### Problem details
Every line of the material is to be duplicated precisely.

### Input data
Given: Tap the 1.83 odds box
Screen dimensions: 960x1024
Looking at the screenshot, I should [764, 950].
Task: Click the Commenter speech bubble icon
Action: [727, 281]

### Response area
Given: Tap the 1.83 odds box
Screen dimensions: 960x1024
Looking at the screenshot, I should [764, 950].
Task: Click the Commenter speech bubble icon
Action: [727, 281]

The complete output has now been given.